他收拢的五指把手里的包抓得变形,继续撑着平静说:“还有个彩色的,也挺好看;我本来想趁着录节目之前偷偷去;把两个都买了,让你挑喜欢的用。”
林知微一下子说不上什么滋味,胸口似乎被细嫩的小爪子轻抓了下似的,酸酸麻麻,“景区里的手工店,是开给游客的,材料不好,价格又贵,”她虽然这么说,语气却放轻了不少,“我不要。”
陆星寒低下头,“贵什么,我赚钱了,再贵我也买得起,等从苗寨回去,我再给你买好的。”
他出道以来,一分也没有乱花过,存了不少钱,上次解决陈辞的事,他把卡给了袁孟,但袁孟根本没用多少,退回来的时候数字依然可观。
所有钱,都是给知微的。
林知微心像浮在了温水里,摇摇荡荡,训责的话全挤在喉咙口,对上他格外固执的模样,一句也说不出来。

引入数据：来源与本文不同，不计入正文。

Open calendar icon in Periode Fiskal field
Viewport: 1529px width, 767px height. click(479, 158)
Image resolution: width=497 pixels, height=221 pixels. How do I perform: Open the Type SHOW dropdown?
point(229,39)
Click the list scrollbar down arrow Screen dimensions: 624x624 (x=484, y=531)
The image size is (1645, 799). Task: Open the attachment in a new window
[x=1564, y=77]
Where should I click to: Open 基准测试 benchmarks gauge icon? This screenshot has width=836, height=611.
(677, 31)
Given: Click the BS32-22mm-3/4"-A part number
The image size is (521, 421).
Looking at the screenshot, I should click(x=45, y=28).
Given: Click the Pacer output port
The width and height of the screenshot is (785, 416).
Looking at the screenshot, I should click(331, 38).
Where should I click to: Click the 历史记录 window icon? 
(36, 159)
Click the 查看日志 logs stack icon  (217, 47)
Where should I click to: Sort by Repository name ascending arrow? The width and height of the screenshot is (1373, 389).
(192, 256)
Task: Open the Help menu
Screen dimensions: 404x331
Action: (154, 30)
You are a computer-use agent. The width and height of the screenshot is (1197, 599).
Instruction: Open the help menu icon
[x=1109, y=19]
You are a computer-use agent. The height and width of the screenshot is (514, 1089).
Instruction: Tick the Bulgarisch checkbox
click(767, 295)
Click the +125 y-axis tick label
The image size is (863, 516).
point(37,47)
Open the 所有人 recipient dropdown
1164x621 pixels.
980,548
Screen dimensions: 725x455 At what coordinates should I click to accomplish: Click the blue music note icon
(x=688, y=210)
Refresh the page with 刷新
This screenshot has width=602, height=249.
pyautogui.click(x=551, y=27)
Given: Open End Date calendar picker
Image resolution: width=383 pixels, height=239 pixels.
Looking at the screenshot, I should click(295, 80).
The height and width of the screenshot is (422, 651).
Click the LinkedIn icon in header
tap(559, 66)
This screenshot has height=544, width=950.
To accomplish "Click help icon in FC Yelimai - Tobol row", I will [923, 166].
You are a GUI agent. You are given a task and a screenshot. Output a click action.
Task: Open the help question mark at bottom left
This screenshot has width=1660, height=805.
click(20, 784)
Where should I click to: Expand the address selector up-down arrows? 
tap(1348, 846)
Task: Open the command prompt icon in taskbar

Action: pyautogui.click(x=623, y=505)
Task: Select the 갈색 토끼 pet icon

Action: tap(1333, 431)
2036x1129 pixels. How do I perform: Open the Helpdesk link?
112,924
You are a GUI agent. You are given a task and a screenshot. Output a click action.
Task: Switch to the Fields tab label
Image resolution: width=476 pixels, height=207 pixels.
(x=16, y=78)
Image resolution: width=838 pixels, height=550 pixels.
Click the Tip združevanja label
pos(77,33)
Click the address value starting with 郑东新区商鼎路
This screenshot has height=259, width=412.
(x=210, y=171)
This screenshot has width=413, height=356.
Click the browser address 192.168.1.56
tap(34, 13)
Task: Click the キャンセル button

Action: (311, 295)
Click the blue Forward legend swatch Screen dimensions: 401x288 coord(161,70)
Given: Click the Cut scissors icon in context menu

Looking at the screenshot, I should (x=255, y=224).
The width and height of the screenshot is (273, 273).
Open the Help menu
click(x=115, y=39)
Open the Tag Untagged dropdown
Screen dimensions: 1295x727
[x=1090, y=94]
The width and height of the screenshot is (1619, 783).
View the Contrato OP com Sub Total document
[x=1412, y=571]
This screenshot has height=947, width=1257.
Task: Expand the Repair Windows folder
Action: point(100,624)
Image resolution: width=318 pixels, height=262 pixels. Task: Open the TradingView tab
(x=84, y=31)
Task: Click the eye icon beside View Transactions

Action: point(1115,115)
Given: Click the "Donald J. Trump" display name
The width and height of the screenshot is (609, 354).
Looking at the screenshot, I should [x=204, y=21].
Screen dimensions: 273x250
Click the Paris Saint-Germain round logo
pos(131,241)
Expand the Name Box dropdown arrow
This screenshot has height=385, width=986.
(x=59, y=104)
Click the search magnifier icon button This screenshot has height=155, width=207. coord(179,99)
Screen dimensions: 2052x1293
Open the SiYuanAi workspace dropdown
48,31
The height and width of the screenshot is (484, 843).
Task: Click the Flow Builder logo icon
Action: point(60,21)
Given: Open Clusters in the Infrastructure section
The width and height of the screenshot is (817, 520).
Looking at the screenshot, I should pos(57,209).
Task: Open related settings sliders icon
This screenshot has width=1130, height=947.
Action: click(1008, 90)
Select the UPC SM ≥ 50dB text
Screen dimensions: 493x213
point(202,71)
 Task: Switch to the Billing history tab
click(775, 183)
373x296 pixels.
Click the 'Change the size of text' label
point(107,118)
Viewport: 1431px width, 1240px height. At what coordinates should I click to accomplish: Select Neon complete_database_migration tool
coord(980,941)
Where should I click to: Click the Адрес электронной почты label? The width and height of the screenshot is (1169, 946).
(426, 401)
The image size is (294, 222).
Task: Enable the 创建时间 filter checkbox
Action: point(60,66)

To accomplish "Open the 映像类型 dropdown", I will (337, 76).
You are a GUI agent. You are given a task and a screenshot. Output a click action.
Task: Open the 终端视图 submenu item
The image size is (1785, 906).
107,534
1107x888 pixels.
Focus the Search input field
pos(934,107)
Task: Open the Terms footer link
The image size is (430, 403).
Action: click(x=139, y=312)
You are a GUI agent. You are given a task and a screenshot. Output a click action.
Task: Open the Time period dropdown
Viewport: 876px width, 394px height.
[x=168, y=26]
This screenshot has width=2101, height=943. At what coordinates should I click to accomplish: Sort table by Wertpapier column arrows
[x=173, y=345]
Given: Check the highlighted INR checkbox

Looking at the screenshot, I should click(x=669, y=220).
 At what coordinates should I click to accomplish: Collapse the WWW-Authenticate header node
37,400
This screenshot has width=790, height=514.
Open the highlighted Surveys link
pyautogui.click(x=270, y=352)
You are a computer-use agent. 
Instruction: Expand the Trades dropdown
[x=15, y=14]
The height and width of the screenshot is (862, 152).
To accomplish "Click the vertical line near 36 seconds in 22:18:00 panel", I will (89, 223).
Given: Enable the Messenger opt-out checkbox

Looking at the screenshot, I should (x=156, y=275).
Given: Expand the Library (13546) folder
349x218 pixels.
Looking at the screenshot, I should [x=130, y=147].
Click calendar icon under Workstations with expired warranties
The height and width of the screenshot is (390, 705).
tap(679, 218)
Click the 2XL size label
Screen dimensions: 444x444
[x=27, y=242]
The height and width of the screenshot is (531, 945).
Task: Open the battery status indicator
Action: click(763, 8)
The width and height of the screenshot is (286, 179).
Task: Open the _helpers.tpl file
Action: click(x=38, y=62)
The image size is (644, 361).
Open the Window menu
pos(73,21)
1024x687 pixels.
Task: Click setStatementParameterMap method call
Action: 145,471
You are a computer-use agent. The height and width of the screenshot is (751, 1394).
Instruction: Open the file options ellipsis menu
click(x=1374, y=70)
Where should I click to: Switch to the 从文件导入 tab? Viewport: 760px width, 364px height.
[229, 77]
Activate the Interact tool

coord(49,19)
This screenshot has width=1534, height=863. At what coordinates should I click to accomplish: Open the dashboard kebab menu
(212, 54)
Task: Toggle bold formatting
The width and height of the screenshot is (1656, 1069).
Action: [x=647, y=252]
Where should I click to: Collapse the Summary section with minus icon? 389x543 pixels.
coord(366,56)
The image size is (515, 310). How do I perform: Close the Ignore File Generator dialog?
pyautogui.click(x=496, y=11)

陆星寒皱着眉,长睫毛盖下来,看不清眼里的情绪,脸上是略显脆弱的冷白,苗寨里悬得高高的灯在头顶亮着,光线和月色相融,尽数拂在他的身上,映得整个人青涩又高大,柔情又锋芒,很矛盾,但偏就往人心坎儿里戳。
让人扛不住想满足他任何要求。
林知微气自己意志不坚,“今天太晚了,等下还要录节目,就算去也等明天吧。”
然而这种时候,陆星寒只有一根筋,“不行,就现在,必须把这包换了。”
他语气憋闷,“你要是反对,我就抱你去。”
林知微本来放软的情绪一下子挑高,“你说什么?!”
他掷地有声,“抱你!”
陆星寒说着真要伸手,林知微忍无可忍打他,他顺势往前跑,林知微继续追着揍,一不小心就跟他到了手工店旁边。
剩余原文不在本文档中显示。